> **What is needed**:
Count how many lines of the entries below contain the word "Delivery", matching case exactly. Reply with the number only.

> **Rows**:

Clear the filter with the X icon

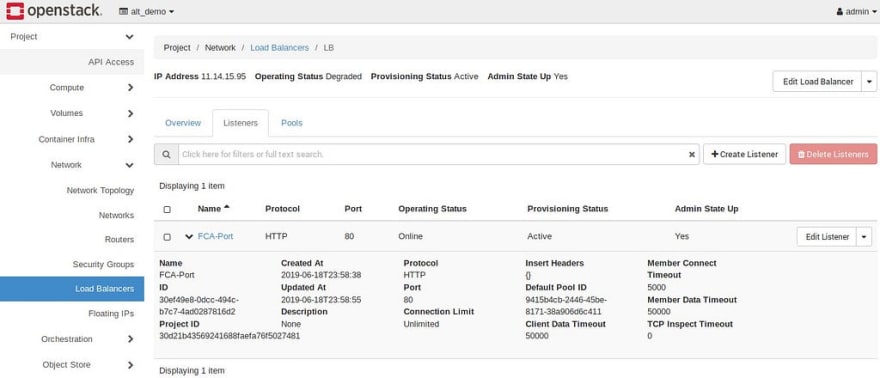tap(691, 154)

...

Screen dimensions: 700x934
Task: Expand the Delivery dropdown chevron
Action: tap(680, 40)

...

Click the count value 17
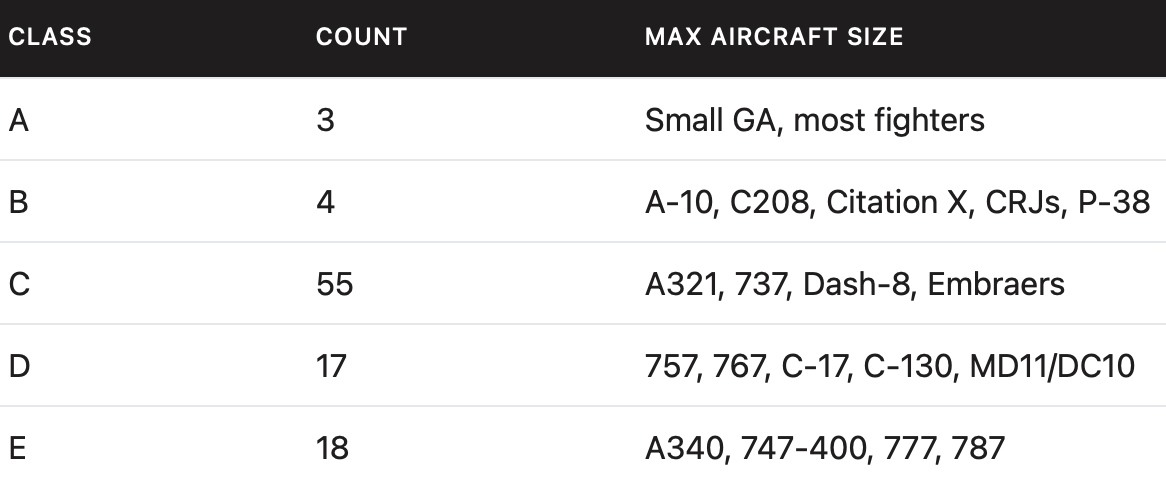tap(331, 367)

> **Written response**:
1